* **Exercise**: Set down exactly, from the records below, the line with "Instruction: Sort menus by Title column" through the line with "Task: Click the Edit", and nothing else.

-------- The records --------

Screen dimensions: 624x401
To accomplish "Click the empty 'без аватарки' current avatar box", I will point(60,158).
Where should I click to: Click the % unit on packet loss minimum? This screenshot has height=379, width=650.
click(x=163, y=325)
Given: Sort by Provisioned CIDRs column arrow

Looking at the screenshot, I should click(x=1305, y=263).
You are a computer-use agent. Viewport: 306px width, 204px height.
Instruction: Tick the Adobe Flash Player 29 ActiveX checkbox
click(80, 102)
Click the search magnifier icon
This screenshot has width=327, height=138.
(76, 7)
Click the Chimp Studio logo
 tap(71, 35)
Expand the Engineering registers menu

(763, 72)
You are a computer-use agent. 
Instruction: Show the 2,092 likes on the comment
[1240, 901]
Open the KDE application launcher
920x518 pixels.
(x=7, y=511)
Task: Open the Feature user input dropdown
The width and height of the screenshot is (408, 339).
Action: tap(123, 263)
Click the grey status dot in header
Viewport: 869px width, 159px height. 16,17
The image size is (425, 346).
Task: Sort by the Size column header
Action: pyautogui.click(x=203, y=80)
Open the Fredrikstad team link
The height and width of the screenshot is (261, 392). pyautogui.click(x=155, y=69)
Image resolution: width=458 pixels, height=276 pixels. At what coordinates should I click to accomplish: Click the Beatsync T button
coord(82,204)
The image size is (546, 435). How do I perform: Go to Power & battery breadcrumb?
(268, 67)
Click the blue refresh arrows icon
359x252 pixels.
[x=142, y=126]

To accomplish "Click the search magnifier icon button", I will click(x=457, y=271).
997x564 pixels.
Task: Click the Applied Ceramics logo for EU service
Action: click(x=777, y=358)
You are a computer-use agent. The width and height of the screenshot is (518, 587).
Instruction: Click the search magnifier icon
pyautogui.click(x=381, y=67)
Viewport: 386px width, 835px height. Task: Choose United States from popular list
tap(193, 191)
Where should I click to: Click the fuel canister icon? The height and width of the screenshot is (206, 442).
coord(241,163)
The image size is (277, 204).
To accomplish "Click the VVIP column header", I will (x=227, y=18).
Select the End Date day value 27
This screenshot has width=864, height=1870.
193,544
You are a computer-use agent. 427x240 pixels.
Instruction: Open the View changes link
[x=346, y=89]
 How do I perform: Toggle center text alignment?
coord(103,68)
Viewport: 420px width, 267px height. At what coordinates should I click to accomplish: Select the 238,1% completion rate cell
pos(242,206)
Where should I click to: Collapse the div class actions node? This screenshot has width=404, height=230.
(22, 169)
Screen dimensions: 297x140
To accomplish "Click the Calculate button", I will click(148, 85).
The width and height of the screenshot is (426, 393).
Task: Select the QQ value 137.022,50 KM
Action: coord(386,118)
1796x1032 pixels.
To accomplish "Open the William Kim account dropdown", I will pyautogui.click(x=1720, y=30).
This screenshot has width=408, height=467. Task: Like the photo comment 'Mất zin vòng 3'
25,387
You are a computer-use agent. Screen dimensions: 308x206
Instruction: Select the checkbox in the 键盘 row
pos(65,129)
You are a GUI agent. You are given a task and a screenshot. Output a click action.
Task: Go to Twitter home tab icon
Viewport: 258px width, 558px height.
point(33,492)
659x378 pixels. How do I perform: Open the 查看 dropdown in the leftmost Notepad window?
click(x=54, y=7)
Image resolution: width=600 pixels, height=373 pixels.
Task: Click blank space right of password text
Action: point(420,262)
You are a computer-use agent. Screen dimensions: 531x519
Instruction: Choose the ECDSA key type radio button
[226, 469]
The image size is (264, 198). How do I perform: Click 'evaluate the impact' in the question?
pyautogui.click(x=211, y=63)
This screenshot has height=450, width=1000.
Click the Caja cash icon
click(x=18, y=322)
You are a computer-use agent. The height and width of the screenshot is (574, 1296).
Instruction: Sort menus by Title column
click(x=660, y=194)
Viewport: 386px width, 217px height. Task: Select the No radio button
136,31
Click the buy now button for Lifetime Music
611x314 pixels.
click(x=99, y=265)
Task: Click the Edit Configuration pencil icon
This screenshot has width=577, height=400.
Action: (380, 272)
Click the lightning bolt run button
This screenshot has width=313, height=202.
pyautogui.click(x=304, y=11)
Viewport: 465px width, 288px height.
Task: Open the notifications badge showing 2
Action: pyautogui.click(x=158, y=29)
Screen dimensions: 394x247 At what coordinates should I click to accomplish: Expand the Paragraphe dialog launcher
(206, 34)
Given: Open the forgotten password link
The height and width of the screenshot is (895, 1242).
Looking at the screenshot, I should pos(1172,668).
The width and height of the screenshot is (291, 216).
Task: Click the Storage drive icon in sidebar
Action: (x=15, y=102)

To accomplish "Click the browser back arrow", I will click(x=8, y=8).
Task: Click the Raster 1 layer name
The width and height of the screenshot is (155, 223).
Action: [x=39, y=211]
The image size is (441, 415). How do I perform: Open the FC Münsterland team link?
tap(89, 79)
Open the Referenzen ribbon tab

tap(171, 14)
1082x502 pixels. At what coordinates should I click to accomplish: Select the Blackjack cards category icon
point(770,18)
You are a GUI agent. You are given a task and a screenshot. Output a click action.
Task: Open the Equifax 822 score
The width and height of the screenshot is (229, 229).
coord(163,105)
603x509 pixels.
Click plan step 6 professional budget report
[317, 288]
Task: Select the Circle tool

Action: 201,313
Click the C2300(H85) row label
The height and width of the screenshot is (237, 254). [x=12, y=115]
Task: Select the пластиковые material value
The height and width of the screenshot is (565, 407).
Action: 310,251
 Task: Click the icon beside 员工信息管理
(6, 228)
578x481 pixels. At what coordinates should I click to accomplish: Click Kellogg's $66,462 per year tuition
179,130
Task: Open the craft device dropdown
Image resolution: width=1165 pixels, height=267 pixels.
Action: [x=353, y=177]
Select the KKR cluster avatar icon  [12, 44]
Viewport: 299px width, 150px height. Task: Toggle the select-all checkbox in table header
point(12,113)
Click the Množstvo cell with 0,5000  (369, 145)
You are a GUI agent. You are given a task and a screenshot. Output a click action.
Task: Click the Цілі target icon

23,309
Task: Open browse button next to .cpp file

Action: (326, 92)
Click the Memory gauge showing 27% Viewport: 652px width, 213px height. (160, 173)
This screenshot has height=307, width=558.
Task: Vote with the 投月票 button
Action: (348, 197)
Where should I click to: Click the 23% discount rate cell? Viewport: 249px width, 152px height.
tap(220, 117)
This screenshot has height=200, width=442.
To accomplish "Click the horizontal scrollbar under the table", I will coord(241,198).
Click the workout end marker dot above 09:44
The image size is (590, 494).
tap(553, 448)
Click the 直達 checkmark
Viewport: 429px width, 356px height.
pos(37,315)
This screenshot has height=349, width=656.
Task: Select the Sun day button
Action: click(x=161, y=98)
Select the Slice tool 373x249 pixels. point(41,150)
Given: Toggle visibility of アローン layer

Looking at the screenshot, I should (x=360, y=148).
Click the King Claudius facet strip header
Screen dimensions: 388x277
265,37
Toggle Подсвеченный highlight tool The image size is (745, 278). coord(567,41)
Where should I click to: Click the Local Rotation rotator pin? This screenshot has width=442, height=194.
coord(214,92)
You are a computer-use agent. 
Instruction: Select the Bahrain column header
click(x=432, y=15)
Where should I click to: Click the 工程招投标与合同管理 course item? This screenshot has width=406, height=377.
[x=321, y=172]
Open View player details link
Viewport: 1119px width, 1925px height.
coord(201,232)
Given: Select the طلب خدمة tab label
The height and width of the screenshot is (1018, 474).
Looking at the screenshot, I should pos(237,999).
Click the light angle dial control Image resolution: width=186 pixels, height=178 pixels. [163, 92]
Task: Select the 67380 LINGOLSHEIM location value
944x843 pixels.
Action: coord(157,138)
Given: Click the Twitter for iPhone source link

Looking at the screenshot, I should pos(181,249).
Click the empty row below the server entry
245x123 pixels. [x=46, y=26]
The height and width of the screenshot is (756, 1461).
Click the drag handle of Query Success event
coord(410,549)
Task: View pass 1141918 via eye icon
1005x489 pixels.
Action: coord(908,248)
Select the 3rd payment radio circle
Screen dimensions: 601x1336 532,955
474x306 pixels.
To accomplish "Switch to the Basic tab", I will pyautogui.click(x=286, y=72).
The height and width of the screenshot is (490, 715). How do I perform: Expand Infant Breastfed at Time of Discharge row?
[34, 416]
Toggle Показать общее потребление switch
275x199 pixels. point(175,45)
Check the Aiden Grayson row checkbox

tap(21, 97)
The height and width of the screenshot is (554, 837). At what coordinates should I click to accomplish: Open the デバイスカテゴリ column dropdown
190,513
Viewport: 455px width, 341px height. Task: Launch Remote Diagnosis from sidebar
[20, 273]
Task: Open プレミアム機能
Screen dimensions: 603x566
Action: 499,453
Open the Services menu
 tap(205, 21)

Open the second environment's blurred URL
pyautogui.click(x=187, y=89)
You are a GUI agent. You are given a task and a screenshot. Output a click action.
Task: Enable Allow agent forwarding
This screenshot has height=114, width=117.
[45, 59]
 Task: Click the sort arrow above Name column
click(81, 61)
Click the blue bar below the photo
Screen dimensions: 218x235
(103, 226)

--------

* **Exercise solution**:
Instruction: Sort menus by Title column
click(x=660, y=194)
Viewport: 386px width, 217px height. Task: Select the No radio button
136,31
Click the buy now button for Lifetime Music
611x314 pixels.
click(x=99, y=265)
Task: Click the Edit Configuration pencil icon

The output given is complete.